Im Moment erfahre ich kaum Einschränkung durch den Fehler (wenn man mal davon absieht, dass qingy dann nur im Textmodus funnktioniert, aber es funktioniert und das hilft schonmal). Sollte ich demnächst wirklich mal mplayer auf der Konsole benötigen, kann ich noch den alten Kernel 2.6.25-rirgendwas benutzen (zumindest da funktionierte es noch). Solange mein Problem aber nicht aufgrund eines Bugs im 26er Kernel auftritt, halte ich das für die schlechteste Lösung.  :Smile: 

----------

## Psycho Dad

Kernel 2.6.26 braucht bei mir auch die ~x86-Version von v86d, sonst tritt derselbe Fehler auf.
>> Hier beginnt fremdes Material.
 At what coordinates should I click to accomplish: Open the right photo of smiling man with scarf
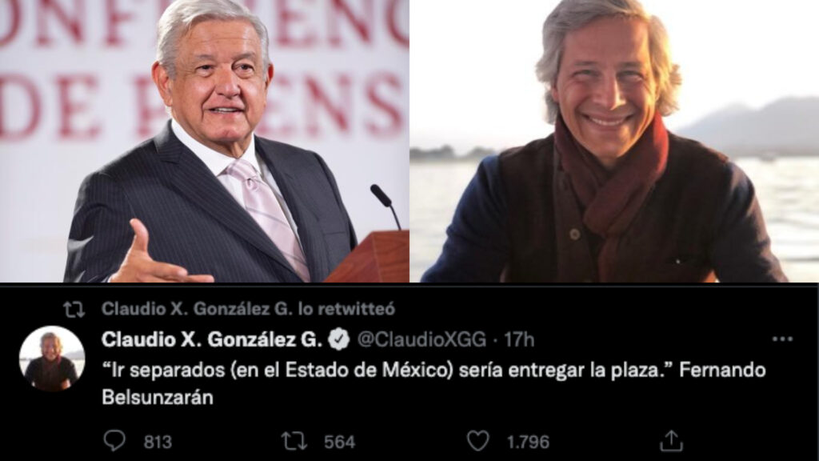[x=614, y=141]
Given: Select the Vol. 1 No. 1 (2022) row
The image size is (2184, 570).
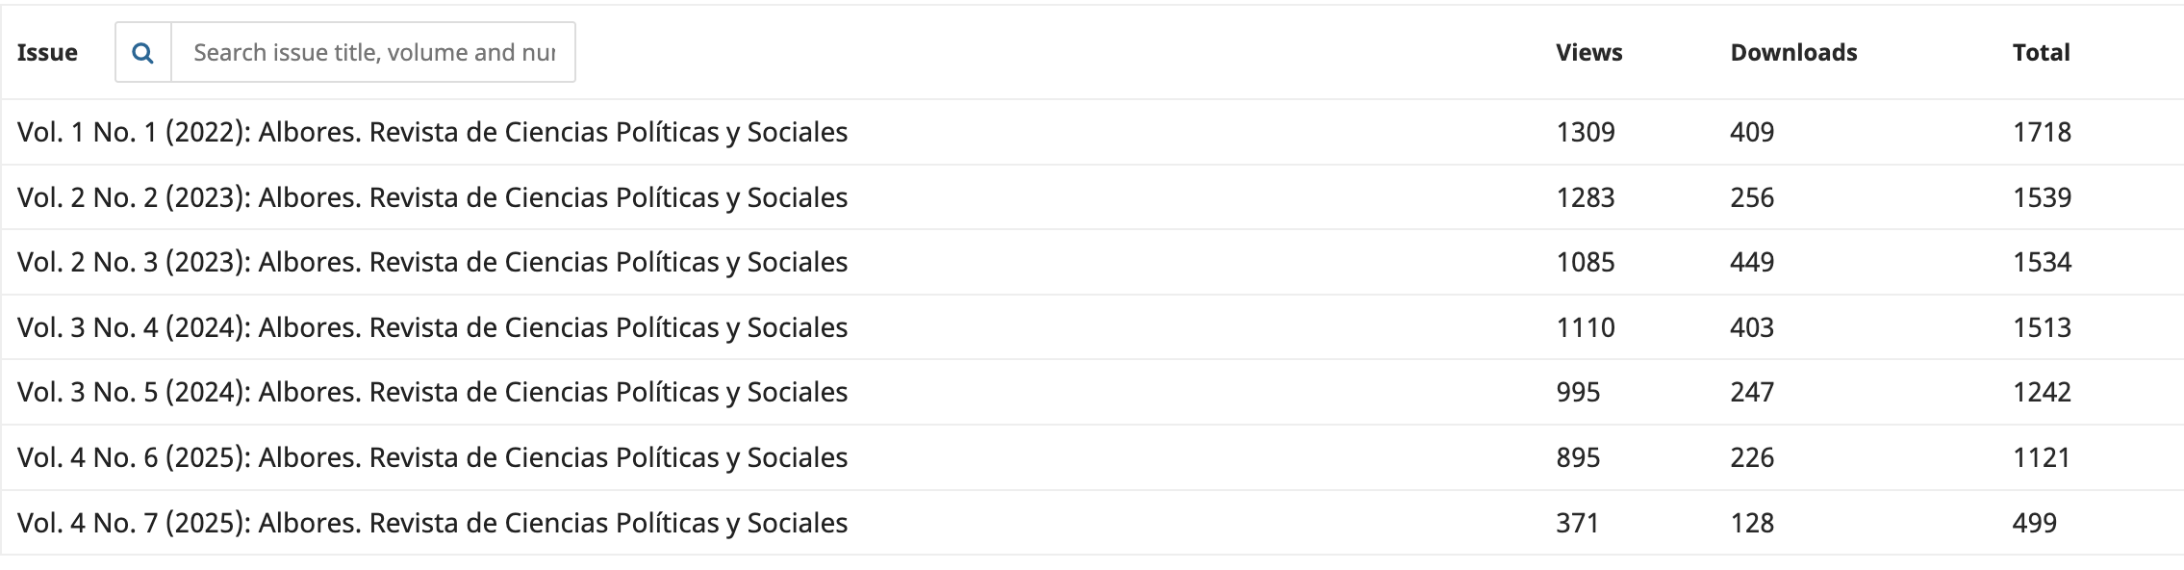Looking at the screenshot, I should click(x=432, y=132).
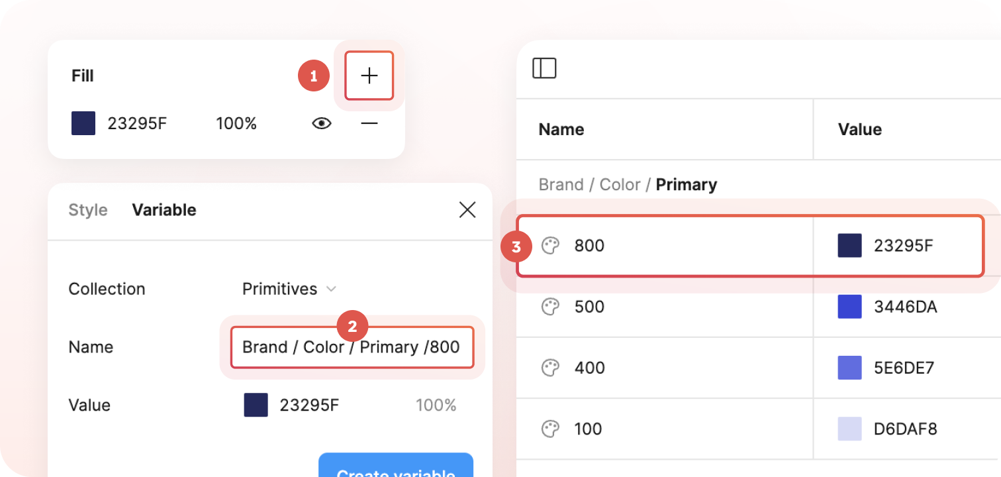Click the palette icon on the 500 row
Viewport: 1001px width, 477px height.
pyautogui.click(x=549, y=306)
Wenn dann noch ein Segmentation fault auftritt, mit USE="x86emu" emergen.

----------

## ok

 *Psycho Dad wrote:*   

> Wenn dann noch ein Segmentation fault auftritt, mit USE="x86emu" emergen.

 

Hilft nicht immer:https://bugs.gentoo.org/show_bug.cgi?id=212531

----------

## DarkSpir

 *Psycho Dad wrote:*   

> Kernel 2.6.26 braucht bei mir auch die ~x86-Version von v86d, sonst tritt derselbe Fehler auf.
> 
> Wenn dann noch ein Segmentation fault auftritt, mit USE="x86emu" emergen.

 

Welcome to the unstable. ^^

Mit x86emu-Useflag hatte ich es schon probiert, das hatte zwar keine Wirkung, ist aber bei mir jetzt gesetzt. Ich hab grad die neuere Version kompilliert und beim nächsten Neustart seh ich dann ja obs was hilft.

----------

## DarkSpir

Danke, hat funktioniert! ^^

----------